Los setenta y siete fieles adoradores de Satán, al oír a su sacerdote, fueron recuperándose lentamente de la completa paralización en que los dejara sumidos la voz de aquel hombre. Observaron así que el extranjero avanzaba unos pasos para encararse con el sacerdote, que seguía al pie del altar. Y escucharon de nuevo su voz, fuerte, rica en inflexiones, majestuosa e imponente:
―¿Y tú, que te dices sacerdote de Satán, me preguntas quién soy? ¡Soy Ahriman[104], al que los persas temen! ¡Soy Malik Taus, el pavo real blanco, al que adoran los hombres de los más recónditos lugares del Kurdistán! ¡Soy Lucifer, la estrella de la mañana! ¡Soy ese Satán al que pretendéis invocar! ¡Y he aquí que he vuelto en mi forma mortal para ver de frente a mis verdaderos enemigos y derrotarlos! ―señaló entonces al crucificado, y siguió diciendo―: ¡Y he aquí a mi más noble y respetable adversario! No creáis que esa estúpida caricatura es el Cristo al que pretendo vencer. ¡Cuán imbéciles sois! Bestias, malnacidos., ¿suponéis acaso que puedo mofarme de quien me ha sostenido a lo largo de las edades? ¿De veras creéis que me adoráis mediante estas tontas mascaradas? ¡Al celebrar esta parodia de la misa no hacéis más que reconocer la divinidad del crucificado, en tanto pretendéis burlarla; al tomar el pan no hacéis más que aceptarlo en cuerpo y espíritu, por mucho que supongáis destruirle! ¿Y así es como me servís, vosotros que me tenéis por vuestro Señor y Maestro?

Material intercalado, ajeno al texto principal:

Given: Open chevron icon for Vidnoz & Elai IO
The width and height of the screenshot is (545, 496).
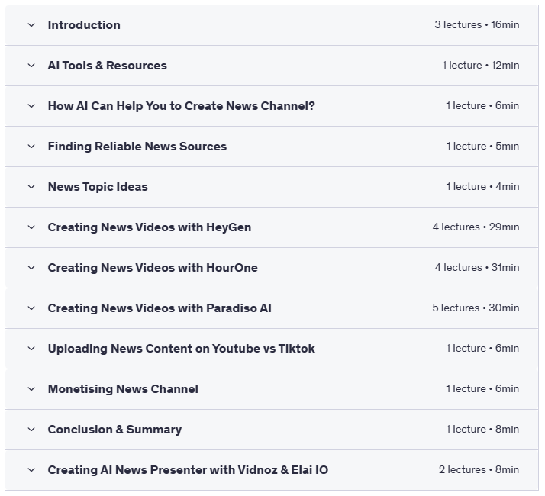Looking at the screenshot, I should (31, 470).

―¡Impostor! ―gritó el sacerdote violentamente, con el rostro congestionado por la ira―. ¡Impostor que proclamas ser Satán!

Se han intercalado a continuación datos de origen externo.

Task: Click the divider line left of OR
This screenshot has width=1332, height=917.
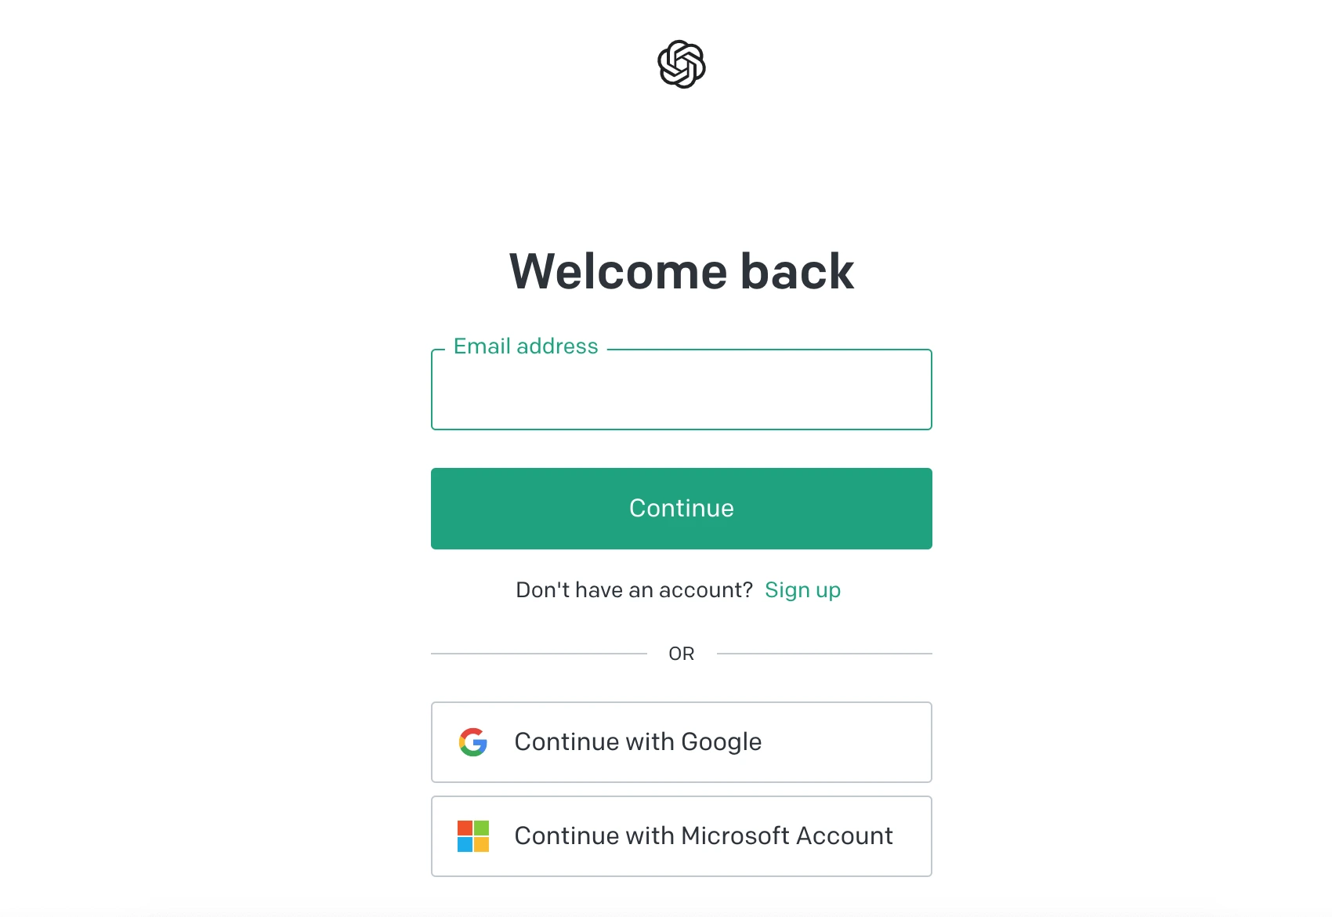Action: click(539, 654)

Los gritos del sacerdote sacaron de su inercia paralizante a los setenta y siete fieles allí congregados, y despertaron su furia. Aullando y soltando escupitajos, comenzaron a moverse sobre sus pies para rodear al extranjero, amenazantes.
Pero al instante un fuego elemental, rojo, alimentado por milenios de sol, rodeó protector la forma humana de Satán, y éste, con la misma voz altiva y fría e imponente de antes, les dijo:
―¡Idiotas! ¡Mentecatos! ¡Os castigaré severamente!

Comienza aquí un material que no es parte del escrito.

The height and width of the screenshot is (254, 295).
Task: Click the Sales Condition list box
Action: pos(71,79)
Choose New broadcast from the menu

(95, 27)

De nuevo ante las ruinas que se expandían por los alrededores de la torre de Semaxii, el extranjero entre las sombras, Satán, según él mismo se había revelado, aparecía solo, rodeado de oscuridad. Y hablaba como si alguien lo escuchase:
―Nazareno ―dijo―, desde aquel día en que te lancé mi reto, dándote a escoger además las armas con las que combatirnos a lo largo y ancho de la tierra, no he hecho más que tonterías… ¡Qué poco supe del estúpido alcance de mis palabras! ―hizo una pausa, alzó los ojos al cielo por un momento, como si buscara un alivio, un descanso a su duro mirar, y prosiguió―: A ti te crucificaron; a mí me destrozan de continuo, incluso los que me tienen por su Señor y Maestro. Tanto tú como yo somos negados una y otra vez, incluso por quienes se dicen nuestros adoradores. Me pregunto quién fue más estúpido de los dos, si tú por pretender redimir a la humanidad, o yo por pretender depravarla.
Y diciendo estas palabras Satán echó a caminar con la cabeza gacha, perdiéndose entre las ruinas.